Lipman, A.G., Karver, S., Cooney, G.A., Stambler, N., & Israel, R.J. (2011). Methylnaltrexone for opioid-induced constipation in patients with advanced illness: A 3-month open-label treatment extension study. Journal of Pain and Palliative Care Pharmacotherapy, 25, 136-145.doi: 10.3109/15360288.2011.573531
To provide access to methylnaltrexone for patients who participated in a prior study of the agent, and to continue to evaluate the safety and efficacy of methylnaltrexone in patients with opioid-induced constipation.
This open-label drug extension study recruited participants from both the control and active treatment groups of a prior methylnaltrexone study. All patients were at the end of life, were not pregnant, and were using birth control. Patient received methylnaltrexone 0.15 mg/kg subcutaneously as needed once per day. The dose was increased to 0.3 mg/kg if the agent was not effective in four hours. The dose was reduced to 0.075 mg/kg if the patient had adverse events.
This was a nonrandomized, single-arm, drug continuation study.

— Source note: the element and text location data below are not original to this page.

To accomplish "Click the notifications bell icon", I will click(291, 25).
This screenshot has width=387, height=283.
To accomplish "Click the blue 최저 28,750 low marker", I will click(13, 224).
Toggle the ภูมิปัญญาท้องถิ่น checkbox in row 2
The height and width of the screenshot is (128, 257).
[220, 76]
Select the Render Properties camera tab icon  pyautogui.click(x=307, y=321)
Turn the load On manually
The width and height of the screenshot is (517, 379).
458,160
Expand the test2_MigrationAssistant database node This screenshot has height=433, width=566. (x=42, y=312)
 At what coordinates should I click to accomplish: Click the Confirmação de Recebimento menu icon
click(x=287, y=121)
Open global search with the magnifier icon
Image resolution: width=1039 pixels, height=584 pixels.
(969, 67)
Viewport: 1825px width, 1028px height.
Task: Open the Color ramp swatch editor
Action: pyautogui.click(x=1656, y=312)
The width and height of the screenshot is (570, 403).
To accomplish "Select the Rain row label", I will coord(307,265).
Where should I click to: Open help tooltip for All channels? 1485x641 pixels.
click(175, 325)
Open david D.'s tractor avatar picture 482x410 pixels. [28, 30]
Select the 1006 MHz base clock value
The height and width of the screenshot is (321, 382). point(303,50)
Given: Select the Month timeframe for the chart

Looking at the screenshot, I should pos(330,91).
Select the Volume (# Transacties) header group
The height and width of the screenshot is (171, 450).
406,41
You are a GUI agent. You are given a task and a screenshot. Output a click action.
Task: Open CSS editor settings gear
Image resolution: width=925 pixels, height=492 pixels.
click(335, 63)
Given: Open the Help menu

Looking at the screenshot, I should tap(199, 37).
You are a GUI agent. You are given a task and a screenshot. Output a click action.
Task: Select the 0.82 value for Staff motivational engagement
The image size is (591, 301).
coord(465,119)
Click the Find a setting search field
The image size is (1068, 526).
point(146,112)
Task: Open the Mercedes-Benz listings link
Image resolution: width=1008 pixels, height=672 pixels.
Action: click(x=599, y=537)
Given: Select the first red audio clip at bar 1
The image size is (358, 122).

All patients (control group and active treatment group, as defined in the prior study) received a minimum of one drug dose. Patient laxation effect was similar between the active treatment (45.3%) and control (48.3%) groups. Most patients had an effect in less than one hour. Side effects included abdominal pain, nausea, and vomiting. Serious adverse events considered drug related were muscle spasms, abdominal pain, and pain exacerbation. The effect on patient pain levels was minimal. Opioid withdrawal symptoms ranged from none to mild.
Patients obtained benefit from methylnaltrexone for up to three months, and the agent was well tolerated.
Patients at the end of life who have an ongoing need for methylnaltrexone may continue to receive an effect from the drug for up to three months when it is used as needed.